Kebijakan ini disiapkan pemerintah untuk menutup celah penyelundupan emas melalui modus mengubah emas menjadi perhiasan sebelum dibawa ke luar negeri. Purbaya menuturkan, pelaku penyelundupan selama ini dapat mengakali kewajiban bea keluar dengan mengekspor emas dalam bentuk perhiasan.
“Mereka akan merubah sebagian, mengakali dengan ekspornya dalam bentuk perhiasan,” kata Purbaya dalam konferensi pers di kantor Bea Cukai Soekarno-Hatta, Tangerang, Kamis (13/8).
Menurut dia, modus tersebut dilakukan dengan membentuk emas menjadi perhiasan secara sederhana agar dapat dikategorikan sebagai produk perhiasan saat diekspor.
“Kadang-kadang perhiasannya asal-asalan yang penting mereka ekspor emas. Karena tertangkapnya di sini 1 kilo dibilang kalung, 1 kilo cuma dicap-cap gampang terus mereka bilang itu kalung,” katanya.

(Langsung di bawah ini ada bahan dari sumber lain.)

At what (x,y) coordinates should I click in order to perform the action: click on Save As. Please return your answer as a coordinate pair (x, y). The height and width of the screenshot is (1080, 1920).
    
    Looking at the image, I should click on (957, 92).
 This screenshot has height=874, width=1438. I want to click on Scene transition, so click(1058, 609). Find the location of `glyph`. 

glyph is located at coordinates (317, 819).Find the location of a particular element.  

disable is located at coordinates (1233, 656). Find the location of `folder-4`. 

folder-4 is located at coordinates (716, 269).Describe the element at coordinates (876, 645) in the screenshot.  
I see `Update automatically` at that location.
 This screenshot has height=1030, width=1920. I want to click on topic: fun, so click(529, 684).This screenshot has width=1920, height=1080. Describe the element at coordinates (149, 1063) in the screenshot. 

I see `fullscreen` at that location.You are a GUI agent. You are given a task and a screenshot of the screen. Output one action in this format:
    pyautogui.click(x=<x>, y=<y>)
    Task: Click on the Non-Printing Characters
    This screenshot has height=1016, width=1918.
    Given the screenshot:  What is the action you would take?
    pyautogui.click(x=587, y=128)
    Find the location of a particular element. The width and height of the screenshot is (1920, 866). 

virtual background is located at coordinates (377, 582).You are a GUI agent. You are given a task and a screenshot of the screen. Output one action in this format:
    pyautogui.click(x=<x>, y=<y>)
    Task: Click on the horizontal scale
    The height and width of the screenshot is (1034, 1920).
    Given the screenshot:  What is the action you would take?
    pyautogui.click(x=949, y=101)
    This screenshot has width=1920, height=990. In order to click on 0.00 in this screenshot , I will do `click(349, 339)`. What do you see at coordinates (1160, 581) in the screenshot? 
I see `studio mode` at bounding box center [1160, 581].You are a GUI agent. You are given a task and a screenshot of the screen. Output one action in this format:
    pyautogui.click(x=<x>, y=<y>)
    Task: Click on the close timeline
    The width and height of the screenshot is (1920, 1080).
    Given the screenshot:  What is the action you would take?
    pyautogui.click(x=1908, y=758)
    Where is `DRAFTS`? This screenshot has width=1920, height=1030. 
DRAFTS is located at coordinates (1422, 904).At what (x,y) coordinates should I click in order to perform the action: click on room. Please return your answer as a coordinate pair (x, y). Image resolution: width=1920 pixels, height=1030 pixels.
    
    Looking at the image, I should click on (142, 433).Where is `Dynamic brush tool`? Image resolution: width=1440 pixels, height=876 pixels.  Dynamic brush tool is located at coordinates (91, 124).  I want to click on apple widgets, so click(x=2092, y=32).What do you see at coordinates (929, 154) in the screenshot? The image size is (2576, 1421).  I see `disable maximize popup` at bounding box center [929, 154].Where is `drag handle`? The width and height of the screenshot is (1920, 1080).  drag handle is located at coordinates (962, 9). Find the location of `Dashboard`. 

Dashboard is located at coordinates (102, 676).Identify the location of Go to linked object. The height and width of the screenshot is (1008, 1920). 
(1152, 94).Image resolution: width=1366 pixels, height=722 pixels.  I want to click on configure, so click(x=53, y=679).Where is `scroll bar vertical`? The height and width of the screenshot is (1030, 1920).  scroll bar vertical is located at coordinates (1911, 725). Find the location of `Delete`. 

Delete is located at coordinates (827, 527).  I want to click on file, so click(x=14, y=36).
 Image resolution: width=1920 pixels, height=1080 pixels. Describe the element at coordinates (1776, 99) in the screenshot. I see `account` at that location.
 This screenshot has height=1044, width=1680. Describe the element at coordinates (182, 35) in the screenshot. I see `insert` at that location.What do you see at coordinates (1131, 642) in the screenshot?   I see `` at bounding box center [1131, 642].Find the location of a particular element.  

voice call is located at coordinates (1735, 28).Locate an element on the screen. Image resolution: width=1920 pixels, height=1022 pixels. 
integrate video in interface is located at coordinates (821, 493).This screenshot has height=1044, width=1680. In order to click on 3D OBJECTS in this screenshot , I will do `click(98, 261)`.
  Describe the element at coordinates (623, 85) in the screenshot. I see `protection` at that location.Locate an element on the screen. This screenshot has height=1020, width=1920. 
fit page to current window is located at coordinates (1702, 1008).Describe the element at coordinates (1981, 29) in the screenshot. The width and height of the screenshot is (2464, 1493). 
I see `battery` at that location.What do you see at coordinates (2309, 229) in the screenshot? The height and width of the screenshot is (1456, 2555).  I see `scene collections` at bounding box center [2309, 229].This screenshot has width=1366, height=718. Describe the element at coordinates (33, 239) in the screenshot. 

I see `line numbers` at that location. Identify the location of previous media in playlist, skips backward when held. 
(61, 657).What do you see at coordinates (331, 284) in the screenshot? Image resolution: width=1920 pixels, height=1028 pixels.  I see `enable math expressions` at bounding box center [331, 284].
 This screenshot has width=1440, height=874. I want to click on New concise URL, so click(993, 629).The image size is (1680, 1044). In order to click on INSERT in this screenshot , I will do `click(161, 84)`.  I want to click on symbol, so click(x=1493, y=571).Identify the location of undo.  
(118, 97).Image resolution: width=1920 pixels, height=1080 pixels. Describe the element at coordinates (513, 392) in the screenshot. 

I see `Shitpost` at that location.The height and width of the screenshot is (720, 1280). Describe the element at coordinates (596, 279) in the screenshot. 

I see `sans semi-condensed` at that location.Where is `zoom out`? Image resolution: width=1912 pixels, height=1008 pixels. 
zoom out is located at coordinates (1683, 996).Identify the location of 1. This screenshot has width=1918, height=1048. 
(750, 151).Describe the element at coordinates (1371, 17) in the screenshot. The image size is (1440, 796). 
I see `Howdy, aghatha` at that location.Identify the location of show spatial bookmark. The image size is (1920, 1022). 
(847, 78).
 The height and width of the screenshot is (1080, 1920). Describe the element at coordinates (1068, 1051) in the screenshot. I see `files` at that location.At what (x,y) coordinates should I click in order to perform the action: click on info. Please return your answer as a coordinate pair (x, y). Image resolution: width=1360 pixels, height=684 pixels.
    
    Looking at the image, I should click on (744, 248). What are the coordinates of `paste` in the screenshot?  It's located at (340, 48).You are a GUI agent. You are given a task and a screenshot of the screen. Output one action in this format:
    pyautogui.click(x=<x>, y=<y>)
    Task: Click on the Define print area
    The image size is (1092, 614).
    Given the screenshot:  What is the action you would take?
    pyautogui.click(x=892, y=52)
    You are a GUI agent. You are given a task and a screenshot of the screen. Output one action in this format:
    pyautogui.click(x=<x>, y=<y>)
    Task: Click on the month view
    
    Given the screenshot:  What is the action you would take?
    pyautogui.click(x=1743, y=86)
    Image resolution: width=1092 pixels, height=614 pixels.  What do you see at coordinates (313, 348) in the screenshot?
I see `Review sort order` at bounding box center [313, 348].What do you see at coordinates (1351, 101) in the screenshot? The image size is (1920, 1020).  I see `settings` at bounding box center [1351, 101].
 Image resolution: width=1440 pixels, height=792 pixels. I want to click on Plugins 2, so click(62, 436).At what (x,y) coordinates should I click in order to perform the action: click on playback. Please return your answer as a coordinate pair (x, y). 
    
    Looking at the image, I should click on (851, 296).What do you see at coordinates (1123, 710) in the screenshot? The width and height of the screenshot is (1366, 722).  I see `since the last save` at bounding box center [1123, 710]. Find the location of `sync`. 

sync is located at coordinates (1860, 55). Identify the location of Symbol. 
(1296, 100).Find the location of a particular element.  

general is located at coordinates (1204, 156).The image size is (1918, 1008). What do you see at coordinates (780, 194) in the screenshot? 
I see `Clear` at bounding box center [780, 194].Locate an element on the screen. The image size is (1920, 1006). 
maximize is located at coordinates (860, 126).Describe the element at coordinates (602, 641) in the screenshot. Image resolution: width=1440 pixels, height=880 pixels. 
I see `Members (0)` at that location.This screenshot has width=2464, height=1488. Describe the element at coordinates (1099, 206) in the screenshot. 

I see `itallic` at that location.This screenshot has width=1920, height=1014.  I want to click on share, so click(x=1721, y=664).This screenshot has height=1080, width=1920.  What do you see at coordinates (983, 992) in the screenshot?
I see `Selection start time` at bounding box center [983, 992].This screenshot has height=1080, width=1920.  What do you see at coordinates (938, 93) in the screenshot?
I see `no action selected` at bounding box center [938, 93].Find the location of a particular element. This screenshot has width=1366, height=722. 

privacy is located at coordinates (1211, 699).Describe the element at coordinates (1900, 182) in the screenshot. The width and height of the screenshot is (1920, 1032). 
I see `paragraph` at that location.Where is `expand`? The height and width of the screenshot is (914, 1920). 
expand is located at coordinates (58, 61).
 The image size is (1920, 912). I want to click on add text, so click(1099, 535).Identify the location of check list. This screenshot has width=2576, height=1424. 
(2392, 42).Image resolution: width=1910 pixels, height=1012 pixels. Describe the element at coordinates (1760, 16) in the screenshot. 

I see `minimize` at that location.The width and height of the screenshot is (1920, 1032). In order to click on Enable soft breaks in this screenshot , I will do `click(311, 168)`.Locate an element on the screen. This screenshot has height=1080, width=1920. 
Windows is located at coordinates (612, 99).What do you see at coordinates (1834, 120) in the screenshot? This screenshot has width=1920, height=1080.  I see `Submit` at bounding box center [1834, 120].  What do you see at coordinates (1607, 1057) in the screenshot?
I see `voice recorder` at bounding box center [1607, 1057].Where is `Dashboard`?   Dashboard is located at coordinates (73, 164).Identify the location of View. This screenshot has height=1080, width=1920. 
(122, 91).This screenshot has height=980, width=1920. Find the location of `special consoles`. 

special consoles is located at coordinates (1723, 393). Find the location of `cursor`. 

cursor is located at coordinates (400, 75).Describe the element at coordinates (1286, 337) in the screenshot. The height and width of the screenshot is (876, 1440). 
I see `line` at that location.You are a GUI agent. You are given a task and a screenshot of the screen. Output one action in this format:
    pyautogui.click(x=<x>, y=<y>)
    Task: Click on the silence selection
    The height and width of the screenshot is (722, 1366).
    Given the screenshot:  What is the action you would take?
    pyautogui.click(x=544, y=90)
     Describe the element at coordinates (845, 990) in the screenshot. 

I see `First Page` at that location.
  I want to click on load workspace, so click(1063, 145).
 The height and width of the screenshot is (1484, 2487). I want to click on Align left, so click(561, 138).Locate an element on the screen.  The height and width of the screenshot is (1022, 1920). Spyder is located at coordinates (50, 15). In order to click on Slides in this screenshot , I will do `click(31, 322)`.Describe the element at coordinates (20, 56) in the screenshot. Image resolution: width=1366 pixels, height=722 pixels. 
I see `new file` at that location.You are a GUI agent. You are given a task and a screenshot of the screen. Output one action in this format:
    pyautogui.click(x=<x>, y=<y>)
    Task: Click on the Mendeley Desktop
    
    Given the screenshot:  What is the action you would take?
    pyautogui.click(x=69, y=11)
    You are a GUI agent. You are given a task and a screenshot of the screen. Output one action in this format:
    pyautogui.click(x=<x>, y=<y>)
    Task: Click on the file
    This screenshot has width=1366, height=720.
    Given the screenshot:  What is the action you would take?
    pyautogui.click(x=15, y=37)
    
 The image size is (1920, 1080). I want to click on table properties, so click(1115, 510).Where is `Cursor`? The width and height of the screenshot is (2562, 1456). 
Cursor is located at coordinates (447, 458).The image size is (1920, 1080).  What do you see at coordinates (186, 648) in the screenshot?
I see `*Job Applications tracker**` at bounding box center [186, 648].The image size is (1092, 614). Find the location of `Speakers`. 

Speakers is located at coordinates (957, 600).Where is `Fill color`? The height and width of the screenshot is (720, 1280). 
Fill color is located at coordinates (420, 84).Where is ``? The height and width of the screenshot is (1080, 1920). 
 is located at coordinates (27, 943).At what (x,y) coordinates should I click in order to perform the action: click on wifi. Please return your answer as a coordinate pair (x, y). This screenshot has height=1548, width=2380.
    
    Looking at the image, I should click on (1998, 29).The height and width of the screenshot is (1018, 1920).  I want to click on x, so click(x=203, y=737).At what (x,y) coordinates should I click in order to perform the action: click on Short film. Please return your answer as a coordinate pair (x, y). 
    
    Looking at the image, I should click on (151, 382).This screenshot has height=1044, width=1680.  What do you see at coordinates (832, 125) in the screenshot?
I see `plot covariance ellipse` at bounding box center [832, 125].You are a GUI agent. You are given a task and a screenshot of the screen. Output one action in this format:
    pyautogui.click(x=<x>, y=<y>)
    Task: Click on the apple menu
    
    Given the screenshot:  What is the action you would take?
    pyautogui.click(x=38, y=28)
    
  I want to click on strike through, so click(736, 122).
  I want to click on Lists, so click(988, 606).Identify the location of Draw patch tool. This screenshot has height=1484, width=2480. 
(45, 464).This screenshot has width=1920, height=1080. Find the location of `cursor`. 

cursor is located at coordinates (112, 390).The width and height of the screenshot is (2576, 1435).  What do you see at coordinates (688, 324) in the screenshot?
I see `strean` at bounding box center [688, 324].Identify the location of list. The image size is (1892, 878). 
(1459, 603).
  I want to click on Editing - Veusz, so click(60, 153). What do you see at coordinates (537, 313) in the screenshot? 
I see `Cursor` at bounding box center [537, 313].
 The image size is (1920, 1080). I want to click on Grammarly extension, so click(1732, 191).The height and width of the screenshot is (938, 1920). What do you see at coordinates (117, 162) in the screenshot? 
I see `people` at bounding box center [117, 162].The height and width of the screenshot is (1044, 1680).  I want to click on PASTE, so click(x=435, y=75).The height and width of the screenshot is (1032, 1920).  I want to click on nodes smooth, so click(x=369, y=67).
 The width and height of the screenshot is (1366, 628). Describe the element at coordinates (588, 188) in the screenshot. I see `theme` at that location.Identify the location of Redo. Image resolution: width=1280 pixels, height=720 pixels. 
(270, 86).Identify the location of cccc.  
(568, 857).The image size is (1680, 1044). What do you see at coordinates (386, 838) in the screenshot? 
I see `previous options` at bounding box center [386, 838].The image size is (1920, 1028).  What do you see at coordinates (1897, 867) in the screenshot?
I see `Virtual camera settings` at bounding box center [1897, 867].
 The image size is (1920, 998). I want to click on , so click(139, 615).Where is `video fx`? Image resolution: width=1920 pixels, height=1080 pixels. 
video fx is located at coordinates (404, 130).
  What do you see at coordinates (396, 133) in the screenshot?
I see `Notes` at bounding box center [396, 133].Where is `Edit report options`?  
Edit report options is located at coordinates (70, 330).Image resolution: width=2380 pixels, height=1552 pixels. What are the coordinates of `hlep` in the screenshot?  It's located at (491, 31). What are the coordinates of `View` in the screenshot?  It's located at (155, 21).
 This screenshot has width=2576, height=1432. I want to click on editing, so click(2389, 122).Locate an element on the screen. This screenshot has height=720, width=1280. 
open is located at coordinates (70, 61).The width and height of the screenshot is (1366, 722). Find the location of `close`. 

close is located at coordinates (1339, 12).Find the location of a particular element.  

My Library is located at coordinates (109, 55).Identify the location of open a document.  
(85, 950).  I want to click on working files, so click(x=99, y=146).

Untuk mencegah praktik tersebut, Purbaya mengatakan Kementerian Keuangan akan mengubah aturan terkait ekspor perhiasan emas. Dengan aturan baru tersebut, perhiasan dengan berat tertentu juga akan dikenakan pungutan ekspor.
“Nanti kita akan perketat lagi dengan merubah peraturan Kementerian Keuangan supaya perhiasan pun yang dengan berat tertentu akan kena pajak ekspor juga,” kata Purbaya.
Purbaya mengatakan, langkah tersebut diperlukan karena penerimaan dari bea keluar emas saat ini hampir tidak ada. Menurut dia, minimnya ekspor emas melalui jalur legal membuat penerimaan negara dari pungutan tersebut hampir nol.
“Karena bea keluar itu hampir enggak ada ekspor emas di jalur yang legal yang ini. Jadi kalau kita lihat income-nya hampir nol dari situ,” katanya.
Dia menegaskan, penerimaan dari bea keluar emas juga belum dapat diandalkan untuk menutup kekurangan penerimaan kepabeanan dan cukai.
“Enggak bisa. Hampir nol dari situ, yang terdaftar ekspornya nol kira-kira gitu,” kata Purbaya.
Pada kesempatan yang sama, Direktur Jenderal Bea dan Cukai, Djaka Budhi Utama menyatakan, akan terus menelusuri sumber emas yang diselundupkan. Menurut dia, emas tersebut sebagian besar diduga berasal dari lokasi yang tidak memiliki izin usaha pertambangan.
“Karena itu sebagian besar dari tempat yang tidak ada izin usaha pertambangannya, mereka tidak bisa mengurus LS namanya, kemudian tidak bisa mengurus BK dari bea keluar,” kata Djaka.
Pemerintah menduga praktik penyelundupan emas tersebut berkaitan dengan pertambangan emas tanpa izin (PETI). Bea Cukai bersama Bareskrim Polri dan Kementerian ESDM akan menelusuri rantai penyelundupan mulai dari sumber emas hingga jalur keluar Indonesia.